GlideinMonitor20190906

Convocation:

Greetings,
I'm looking for the correct place to deploy a Glidein monitoring service developed by a summer student that has been working with GlideinWMS this past summer.
The service is functional but is a prototype. So it would be deployed with limited access to help with GlideinWMS troubleshooting and to further the development of this project.
This is something different and independent from the Factories sending their data to elastic search servers (GRACC, Fermilab). The Glidein logs are files with structured information, it is making it available to troubleshooters.

https://drive.google.com/file/d/1wpyuoQozQmJ3TSLbQusHt0HeBbl7Iv8Y/view?usp=sharing
https://cdcvs.fnal.gov/redmine/issues/22848

There is no design document that can be shared.
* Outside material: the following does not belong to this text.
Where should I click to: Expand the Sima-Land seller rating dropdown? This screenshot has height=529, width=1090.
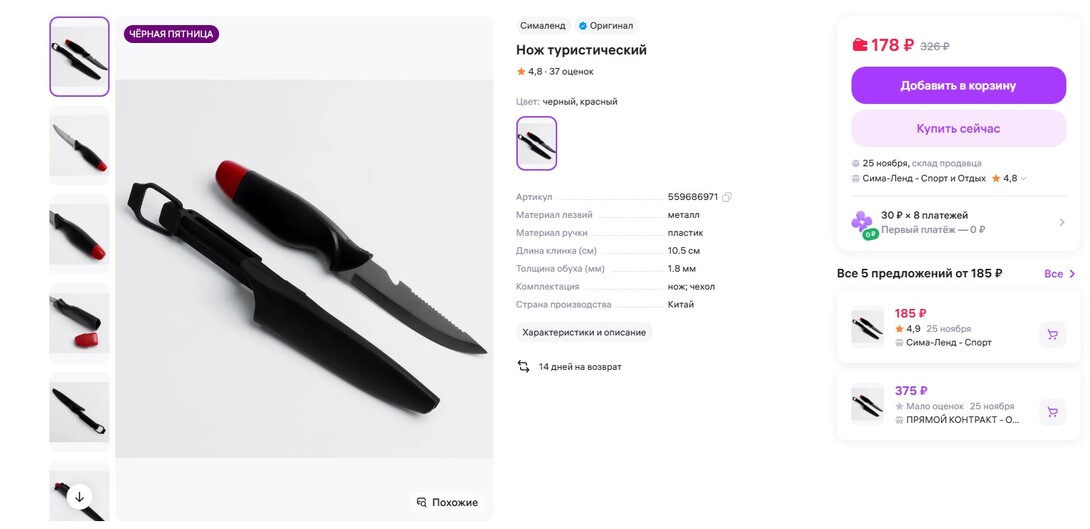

The system is comprised by a Web server using Flask (it creates a structured file area and serves indexes and log pages), a sqlite DB, a file storage on disk and an ingestion area on disk.
The ingestion area can be populated via rsync by one or more Factories.
A minimal deployment would work with 50 GB of data on disk (spinning disk is OK), 1 TB would allow keeping the logs for a long time.
For the DB I'm expecting O(10) MB

Meeting on 9/6, 11:30am in WH12SE, https://fnal.zoom.us/j/695119889

Attending: Marco, Kevin R, Tony T, Joe B, Krista

Until the project has a design document it will not be considered for hosting at Fermilab. Tony will provide a template that will help in writing a design document. Expected time to write the document 1-2 weeks/man.
Also after there is a design document there are concerns that maintaining it will cost effort and not be worth it, there are no customers that requested it. It has a Web component, this will scare security and will be difficult to approve and maintain. The preference would be to have the Factory to host and maintain GlideinMonitoring.
Marco said that a system like this would have helped in the troubleshooting of Singularity other Glidein problems because it gives access to the Glidein logs (currently developers have to ask Factory operators to provide a copy), it eases the search and unpacks and decodes the Glidein logs. CMS and FactoryOps expressed interest.
Since the major hurdle is access to the log files, Marco should request access to the Factory and use grep.
The Factory normal operation is to provide a copy of the logs to selected customers and not allow access, anyway, Marco will try to request access as suggested.
Marco should look into getting stakeholders buy-in and official requests for the GlideinWMS project before continuing development or requesting resources at Fermilab.